Ráfagas: Voracidad panalista
Después del lopezobradorismo en muchos de quienes le votaron para llegar al poder quedará claro un sentimiento de desencanto; también, una pérdida de horizonte sobre el país deseable. El triunfo no se enmarcó en la alternancia convencional de la democracia, sino en el propósito compartido de construir un país diferente en lo fundamental. Les vino bien la seducción del incansable luchador social. Quien ganó ha sido honesto antes y durante el ejercicio del poder: se trataba de construir un nuevo régimen, una cuarta transformación de proporciones históricas.

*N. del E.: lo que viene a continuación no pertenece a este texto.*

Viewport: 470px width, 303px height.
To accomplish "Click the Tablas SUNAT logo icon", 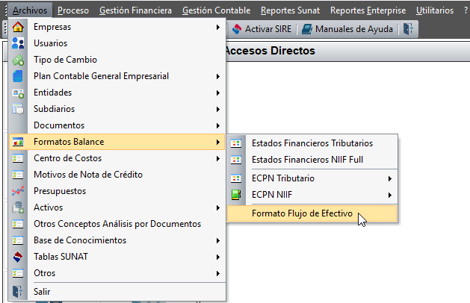I will [x=18, y=257].
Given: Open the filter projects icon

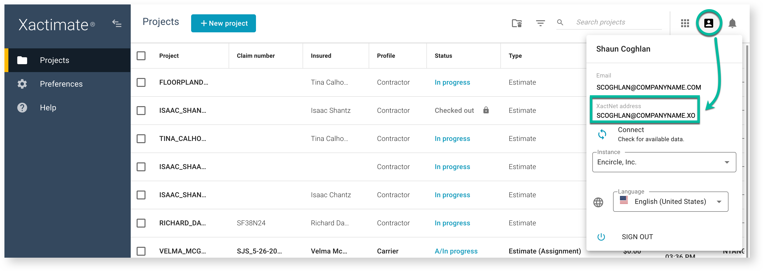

Acabar con la corrupción movilizó a muchos, al igual que la idea de combatir a la pobreza. La democracia y su hermana liberal, como en muchas partes del mundo, habían caído en desprestigio. En México la corrupción no se limitó al gobierno y su partido, se extendió al conjunto del Congreso y a casi toda la oposición. Los cuantiosos recursos en opacidad de las fracciones parlamentarias y la intervención de los legisladores en los “moches” dan cuenta de la descomposición del conjunto político. Los pobres disminuyeron, no así la venalidad. Los excesos de corrupción desde la más elevada oficina pública fue el signo de la época. Al invocar legalidad se vivieron extremos de hipocresía. Remitir la corrupción a pecado original, esto es cultural, fue insulto, fea manera de justificar lo injustificable.
Es explicable que no pocos vieran en la promesa lopezobradorista una expectativa de cambio. Ahora, a poco menos de 30 meses del fin del gobierno ya se advierte la magnitud del fracaso, prácticamente en todos los frentes. El aeropuerto recién inaugurado es una metáfora del régimen: grandes pretensiones ruinosas. La realidad es que aumentarán los pobres y la impunidad continuará como oprobioso signo de la vida nacional.
Sí existe opción, tanto para opositores de origen, como para desencantados de factura reciente. Desde luego que no será el regreso al pasado, tampoco un cambio cosmético a lo que ahora rige. Ni la hipocresía de antes, ni el cinismo de ahora. El objetivo es dar curso a la certeza de derechos y sus implicaciones, especialmente abatir la impunidad en todas sus expresiones. En tal supuesto no habría cabida a la simulación de falso cumplimiento de la ley ni a su desentendimiento del que ahora se hace gala.
Los próximos meses serán críticos. El precedente que deja la consulta de revocación de mandato es sumamente preocupante, no por la baja participación ni porque la abrumadora mayoría por la continuidad del Presidente. Lo que debe preocupar es el precedente de desencuentro con la ley por parte de las autoridades federales y la confrontación con el INE. Quienes habían cuestionado con vehemencia las insuficiencias del sistema electoral, ahora son el ejemplo más acabado de desentendimiento con la legalidad. El cinismo de ahora no guarda precedente.
Que la reforma a la Constitución, promovida y votada por los mismos legisladores de Morena, impusiera una absurda camisa de fuerza en materia de comunicación para la consulta, en forma alguna permite desentenderse del principio de legalidad. La interpretación legislativa de la Constitución y de las leyes reglamentarias es un intento fallido para abrir espacio a la publicidad gubernamental. No puede haber ley contra la Constitución, además de ser claro ejemplo de fraude como, seguramente, resolverá en breve el Tribunal Electoral, en todo caso, el cambio legal no aplica para un proceso electoral en curso.
Una vez terminada la pesadilla de las grandes pretensiones, el reto futuro del país es dar curso a la legalidad. Es la transformación más trascendente y profunda que pueda existir una vez que se alcanzó la normalidad democrática desde hace más de dos décadas. La legalidad lleva implícita la certeza de derechos y el principio de igualdad de todos frente a la ley, así como una justicia cierta, eficaz y oportuna. Sin duda, toda una transformación que atiende por igual a las reivindicaciones sociales históricas, como a las que plantea la modernidad.